Caroline Russell Compton (January 10, 1907 − August 1, 1987) was a noted Mississippi artist. Her paintings are part of the permanent collection in the Mississippi Museum of Art.

==Biography==
Caroline Compton was born in Vicksburg, Mississippi, to Thomas Wilbur Compton and Kate Russell Compton. She had two older sisters – Catherine (born 1901) and Mary (born 1902); an older brother – Thomas (born 1904); and a younger brother – Joseph (born 1908).

===Education and career===
Caroline Compton attended high school at All Saints' Junior College in Vicksburg and began her career as an artist after graduating from Sweet Briar College. From 1927 to 1929, she attended New York's Grand Central School of Art.

In the 1930s, as part of the Federal Art Project, Caroline Compton traveled the state of Mississippi as an art teacher in public schools and served as state director of the WPA's Mississippi Art Project from 1939 to 1940.

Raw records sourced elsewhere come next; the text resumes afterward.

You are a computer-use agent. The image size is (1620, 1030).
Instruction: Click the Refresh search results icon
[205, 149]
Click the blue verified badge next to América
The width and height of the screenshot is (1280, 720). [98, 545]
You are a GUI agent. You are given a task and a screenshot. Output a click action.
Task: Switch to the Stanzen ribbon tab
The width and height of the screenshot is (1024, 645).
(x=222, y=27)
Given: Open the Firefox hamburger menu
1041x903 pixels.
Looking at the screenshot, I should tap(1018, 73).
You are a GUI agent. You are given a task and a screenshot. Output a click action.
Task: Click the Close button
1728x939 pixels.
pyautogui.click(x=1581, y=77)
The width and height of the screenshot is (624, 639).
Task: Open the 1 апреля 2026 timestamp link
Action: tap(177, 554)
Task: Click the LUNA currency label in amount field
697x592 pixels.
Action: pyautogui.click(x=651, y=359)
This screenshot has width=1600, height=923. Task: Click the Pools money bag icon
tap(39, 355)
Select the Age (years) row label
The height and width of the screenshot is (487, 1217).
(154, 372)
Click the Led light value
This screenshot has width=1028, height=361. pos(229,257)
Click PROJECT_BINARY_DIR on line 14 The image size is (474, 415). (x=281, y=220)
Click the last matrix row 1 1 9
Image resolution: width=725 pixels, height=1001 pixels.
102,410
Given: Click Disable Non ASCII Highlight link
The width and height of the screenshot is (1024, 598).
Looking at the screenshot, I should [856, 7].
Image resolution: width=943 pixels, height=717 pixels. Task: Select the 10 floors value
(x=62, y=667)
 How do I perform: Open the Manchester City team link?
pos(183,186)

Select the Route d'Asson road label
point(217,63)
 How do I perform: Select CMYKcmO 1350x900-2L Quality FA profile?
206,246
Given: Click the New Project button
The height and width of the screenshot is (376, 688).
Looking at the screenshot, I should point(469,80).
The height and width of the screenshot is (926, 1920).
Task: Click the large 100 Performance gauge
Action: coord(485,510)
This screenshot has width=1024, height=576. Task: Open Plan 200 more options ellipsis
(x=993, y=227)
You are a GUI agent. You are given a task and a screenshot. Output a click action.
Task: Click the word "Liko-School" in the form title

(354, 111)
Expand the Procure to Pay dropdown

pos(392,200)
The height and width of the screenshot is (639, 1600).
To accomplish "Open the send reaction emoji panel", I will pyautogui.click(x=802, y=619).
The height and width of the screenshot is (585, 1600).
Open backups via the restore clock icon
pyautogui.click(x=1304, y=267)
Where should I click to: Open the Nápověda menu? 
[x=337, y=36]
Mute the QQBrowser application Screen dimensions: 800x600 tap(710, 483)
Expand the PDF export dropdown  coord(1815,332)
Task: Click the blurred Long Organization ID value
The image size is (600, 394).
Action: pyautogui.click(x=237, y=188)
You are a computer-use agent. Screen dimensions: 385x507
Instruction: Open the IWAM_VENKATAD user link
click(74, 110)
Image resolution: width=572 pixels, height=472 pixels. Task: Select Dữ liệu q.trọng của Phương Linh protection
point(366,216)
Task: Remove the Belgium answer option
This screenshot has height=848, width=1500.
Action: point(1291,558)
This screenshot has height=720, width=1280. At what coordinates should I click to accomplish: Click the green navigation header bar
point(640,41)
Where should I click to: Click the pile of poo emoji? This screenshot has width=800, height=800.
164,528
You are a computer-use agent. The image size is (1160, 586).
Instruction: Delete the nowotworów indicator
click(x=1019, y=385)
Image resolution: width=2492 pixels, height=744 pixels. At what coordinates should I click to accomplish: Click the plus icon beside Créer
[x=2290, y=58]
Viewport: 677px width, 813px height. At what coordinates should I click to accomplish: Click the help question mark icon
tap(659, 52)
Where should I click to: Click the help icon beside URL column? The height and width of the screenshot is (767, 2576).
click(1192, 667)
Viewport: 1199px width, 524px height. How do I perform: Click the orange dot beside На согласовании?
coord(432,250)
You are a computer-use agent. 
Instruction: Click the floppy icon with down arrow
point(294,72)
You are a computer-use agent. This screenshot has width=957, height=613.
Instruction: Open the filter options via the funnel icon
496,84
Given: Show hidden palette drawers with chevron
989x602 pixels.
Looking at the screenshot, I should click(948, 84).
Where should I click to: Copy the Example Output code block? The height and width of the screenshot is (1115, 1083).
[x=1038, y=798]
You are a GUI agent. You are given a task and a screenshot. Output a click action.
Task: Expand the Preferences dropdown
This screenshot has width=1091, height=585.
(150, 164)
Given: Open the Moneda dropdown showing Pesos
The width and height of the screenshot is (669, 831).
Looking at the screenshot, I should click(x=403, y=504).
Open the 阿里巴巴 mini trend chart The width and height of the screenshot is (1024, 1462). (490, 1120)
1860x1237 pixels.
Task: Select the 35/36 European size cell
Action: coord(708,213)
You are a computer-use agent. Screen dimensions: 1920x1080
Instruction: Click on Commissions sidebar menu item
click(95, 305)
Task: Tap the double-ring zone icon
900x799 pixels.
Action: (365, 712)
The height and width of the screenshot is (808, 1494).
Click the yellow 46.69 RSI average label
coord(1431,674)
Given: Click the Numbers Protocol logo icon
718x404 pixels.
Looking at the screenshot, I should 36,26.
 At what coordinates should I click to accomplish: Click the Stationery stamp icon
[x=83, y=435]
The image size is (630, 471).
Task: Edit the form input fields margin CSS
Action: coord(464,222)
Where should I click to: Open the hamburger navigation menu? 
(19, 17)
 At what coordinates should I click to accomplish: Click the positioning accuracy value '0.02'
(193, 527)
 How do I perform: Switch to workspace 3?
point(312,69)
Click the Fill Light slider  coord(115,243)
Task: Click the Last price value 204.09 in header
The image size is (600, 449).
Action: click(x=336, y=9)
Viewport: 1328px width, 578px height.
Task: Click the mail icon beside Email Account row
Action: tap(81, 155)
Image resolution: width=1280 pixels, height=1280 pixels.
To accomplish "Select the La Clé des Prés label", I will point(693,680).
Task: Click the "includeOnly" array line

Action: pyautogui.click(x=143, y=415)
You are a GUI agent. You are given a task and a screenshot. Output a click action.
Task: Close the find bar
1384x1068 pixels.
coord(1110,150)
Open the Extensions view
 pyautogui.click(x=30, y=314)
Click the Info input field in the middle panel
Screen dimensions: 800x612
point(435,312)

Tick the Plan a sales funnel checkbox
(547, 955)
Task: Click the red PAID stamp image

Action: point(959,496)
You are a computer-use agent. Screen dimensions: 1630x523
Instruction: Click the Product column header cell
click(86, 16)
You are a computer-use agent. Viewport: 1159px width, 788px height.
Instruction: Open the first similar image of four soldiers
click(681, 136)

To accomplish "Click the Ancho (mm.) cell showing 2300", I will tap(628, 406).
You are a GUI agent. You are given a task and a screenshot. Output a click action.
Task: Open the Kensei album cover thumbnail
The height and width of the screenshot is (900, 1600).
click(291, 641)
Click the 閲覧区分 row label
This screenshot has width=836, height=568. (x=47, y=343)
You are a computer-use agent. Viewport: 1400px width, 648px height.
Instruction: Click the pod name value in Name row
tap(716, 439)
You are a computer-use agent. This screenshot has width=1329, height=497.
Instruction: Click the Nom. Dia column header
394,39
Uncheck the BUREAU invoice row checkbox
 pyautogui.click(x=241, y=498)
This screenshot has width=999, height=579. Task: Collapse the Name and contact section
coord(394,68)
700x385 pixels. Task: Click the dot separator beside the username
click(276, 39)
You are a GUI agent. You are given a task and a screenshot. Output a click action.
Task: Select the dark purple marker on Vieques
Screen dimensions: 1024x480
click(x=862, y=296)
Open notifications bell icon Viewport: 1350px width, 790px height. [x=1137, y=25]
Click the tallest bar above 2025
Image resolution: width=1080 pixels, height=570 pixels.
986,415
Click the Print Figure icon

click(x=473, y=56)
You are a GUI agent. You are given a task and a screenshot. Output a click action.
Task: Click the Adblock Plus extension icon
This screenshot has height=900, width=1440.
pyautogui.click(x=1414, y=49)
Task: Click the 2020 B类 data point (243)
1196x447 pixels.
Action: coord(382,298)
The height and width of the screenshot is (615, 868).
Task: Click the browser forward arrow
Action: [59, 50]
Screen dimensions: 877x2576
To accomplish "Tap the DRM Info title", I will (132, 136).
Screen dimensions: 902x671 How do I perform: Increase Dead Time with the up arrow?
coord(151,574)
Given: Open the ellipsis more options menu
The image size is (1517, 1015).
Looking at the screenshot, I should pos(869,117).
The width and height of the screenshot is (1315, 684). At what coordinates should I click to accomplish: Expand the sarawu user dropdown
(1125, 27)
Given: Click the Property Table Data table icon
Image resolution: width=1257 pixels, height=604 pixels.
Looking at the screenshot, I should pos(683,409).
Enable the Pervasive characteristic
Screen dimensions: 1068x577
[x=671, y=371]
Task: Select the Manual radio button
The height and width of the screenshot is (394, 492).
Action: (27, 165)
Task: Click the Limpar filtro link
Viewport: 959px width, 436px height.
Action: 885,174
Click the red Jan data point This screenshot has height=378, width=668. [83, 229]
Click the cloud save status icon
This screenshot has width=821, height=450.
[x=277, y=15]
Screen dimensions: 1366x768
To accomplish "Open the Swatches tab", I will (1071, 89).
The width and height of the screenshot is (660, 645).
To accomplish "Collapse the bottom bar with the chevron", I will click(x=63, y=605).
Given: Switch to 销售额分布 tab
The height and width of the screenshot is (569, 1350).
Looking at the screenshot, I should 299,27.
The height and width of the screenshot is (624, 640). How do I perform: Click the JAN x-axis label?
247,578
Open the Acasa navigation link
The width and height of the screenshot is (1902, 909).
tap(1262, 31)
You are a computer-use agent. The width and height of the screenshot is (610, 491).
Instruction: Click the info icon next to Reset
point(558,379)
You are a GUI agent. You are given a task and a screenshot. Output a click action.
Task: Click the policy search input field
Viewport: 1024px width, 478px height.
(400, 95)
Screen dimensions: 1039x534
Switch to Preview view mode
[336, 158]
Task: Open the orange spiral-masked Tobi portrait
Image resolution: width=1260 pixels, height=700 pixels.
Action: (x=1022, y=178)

In 1961, Compton organized the Vicksburg Art Association and opened Vicksburg's Firehouse Gallery in 1971. In her paintings, Compton used the mediums of graphite, watercolor, oils, and woodblocks to capture people, landscapes, houses, public buildings, and riverfront settings in her hometown of Vicksburg.

===Death===
Caroline Compton died August 1, 1987, and was interred at Cedar Hill Cemetery in Vicksburg, Mississippi.